Fine-tuning adapts a pre-trained language model to a specific task or dataset by training it on new examples. This process is usually done with Hugging Face’s Transformers library, which demands high computational power and memory.
- **Unsloth** offers a more optimized approach, making fine-tuning possible even on slower GPUs.
- It reduces memory usage, speeds up downloads, and uses techniques like **LoRA** to fine-tune large models efficiently with minimal resources.

In [None]:
%%capture

!pip install unsloth
!pip install --force-reinstall --no-cache-dir --no-deps git+https://github.com/unslothai/unsloth.git

## Loading DeepSeek R1 and the Tokenizer
Here we are using [DeepSeek-R1-Distill-Llama-8B](https://huggingface.co/deepseek-ai/DeepSeek-R1-Distill-Llama-8B) for faster computation. This  model generally requires **32GB** of RAM and a GPU with **16GB** of VRAM for optimal performance.

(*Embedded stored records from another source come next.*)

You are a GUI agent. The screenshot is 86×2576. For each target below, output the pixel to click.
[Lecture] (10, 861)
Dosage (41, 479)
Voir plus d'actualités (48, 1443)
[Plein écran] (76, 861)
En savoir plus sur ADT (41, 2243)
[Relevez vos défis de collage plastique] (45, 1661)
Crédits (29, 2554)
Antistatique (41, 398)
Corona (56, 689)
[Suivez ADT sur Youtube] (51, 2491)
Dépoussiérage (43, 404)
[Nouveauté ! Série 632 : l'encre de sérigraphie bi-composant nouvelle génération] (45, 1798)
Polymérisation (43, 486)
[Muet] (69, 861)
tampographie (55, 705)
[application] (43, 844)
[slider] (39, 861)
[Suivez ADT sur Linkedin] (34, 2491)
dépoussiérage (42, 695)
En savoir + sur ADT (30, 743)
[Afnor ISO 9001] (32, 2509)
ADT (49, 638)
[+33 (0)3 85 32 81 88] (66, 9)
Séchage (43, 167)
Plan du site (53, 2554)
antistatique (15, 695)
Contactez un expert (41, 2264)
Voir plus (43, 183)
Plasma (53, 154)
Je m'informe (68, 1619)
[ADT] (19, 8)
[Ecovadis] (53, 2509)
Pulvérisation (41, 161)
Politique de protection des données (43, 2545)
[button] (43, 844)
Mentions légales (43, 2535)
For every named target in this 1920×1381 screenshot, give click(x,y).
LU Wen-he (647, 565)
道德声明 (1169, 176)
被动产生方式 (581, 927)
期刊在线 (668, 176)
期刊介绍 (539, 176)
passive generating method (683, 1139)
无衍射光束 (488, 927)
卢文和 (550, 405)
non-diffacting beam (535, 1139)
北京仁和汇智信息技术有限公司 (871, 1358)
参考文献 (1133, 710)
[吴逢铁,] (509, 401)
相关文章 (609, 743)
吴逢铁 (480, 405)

`FastLanguageModel` module is used to optimize inference & fine-tuning.

**Parameters :**
- `max_seq_length` : max no. of tokens per input
- `dtype` = None : automatically choose the best data type (float16, bfloat16, etc.)
- `load_in_4bit` = True : enables 4-bit quantization to reduce memory usage. FP32bit -> 4bit
This allows **large language models to run efficiently on consumer GPUs** without needing massive amounts of memory.



In [None]:
from unsloth import FastLanguageModel
import torch

# configurations for loading model
max_seq_length = 2048
dtype = None          #choose the best data type (float16, bfloat16, etc.)
load_in_4bit = True   # enable 4-bit quantization to reduce memory usage

model, tokenizer = FastLanguageModel.from_pretrained(model_name="unsloth/DeepSeek-R1-Distill-Llama-8B",
                                                      max_seq_length=max_seq_length,
                                                      dtype=dtype,
                                                      load_in_4bit=load_in_4bit)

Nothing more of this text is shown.